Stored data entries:

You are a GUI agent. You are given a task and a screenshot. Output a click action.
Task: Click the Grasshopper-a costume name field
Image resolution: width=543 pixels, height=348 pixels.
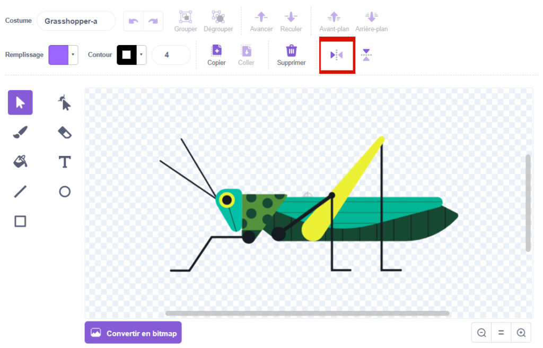pos(76,21)
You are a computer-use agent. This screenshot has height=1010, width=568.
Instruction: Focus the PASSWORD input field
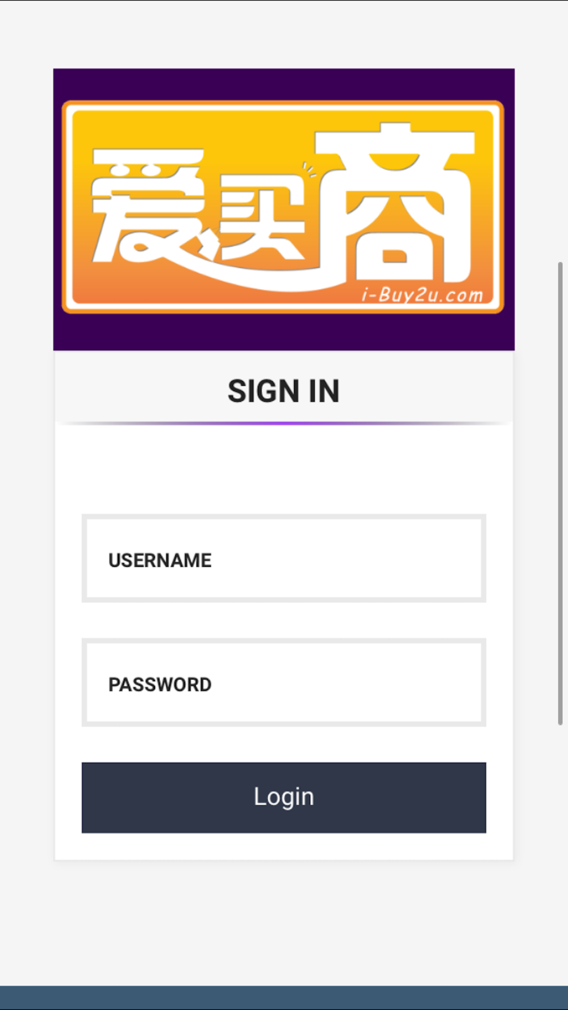coord(284,682)
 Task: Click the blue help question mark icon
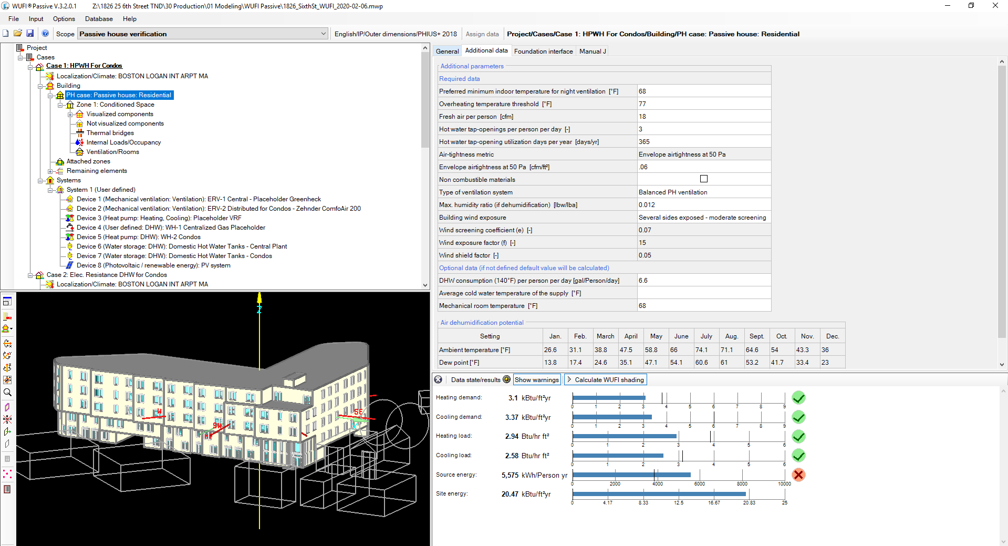click(45, 34)
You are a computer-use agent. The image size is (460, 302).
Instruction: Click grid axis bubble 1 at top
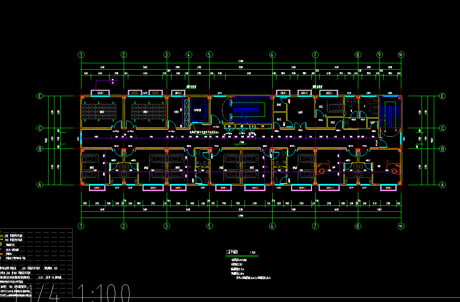click(81, 55)
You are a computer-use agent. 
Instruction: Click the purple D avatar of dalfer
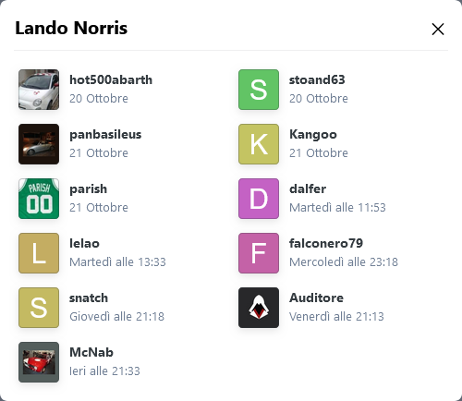tap(259, 199)
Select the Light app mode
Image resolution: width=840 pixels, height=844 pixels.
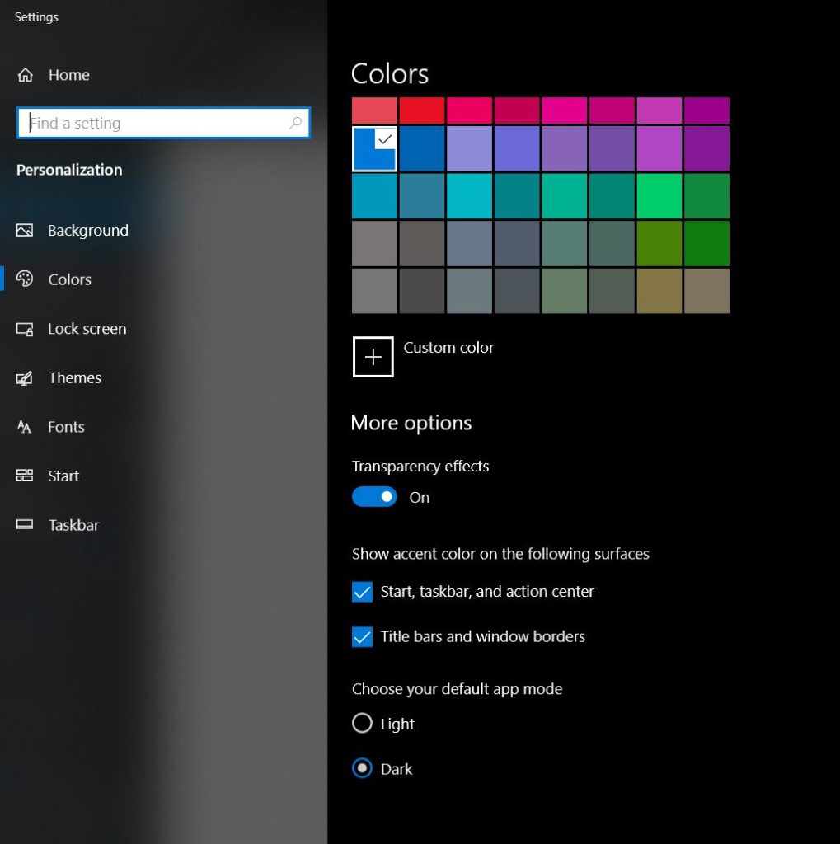(362, 723)
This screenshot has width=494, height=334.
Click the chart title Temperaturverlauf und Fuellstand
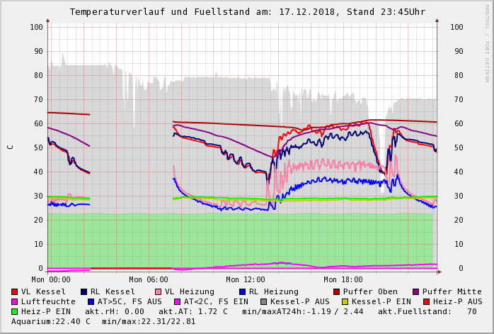160,12
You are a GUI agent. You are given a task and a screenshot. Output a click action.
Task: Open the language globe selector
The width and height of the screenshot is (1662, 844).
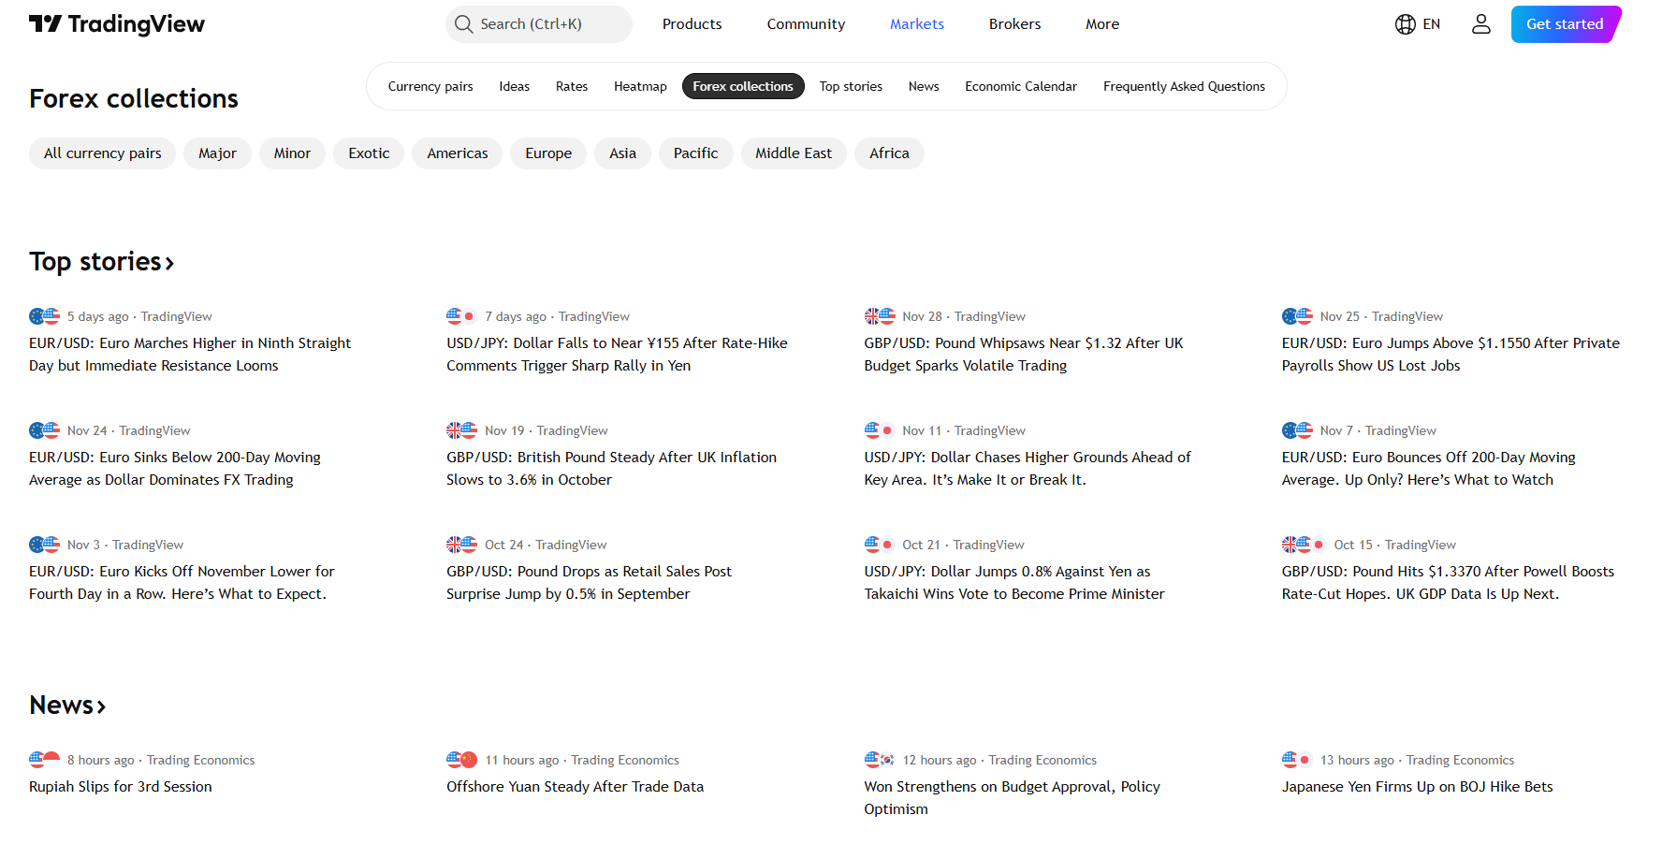tap(1405, 24)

REQUIREMENT -
Lines in the entries above that hold "computer" should be counted; give only that count.

REPLY TO THE TASK -
3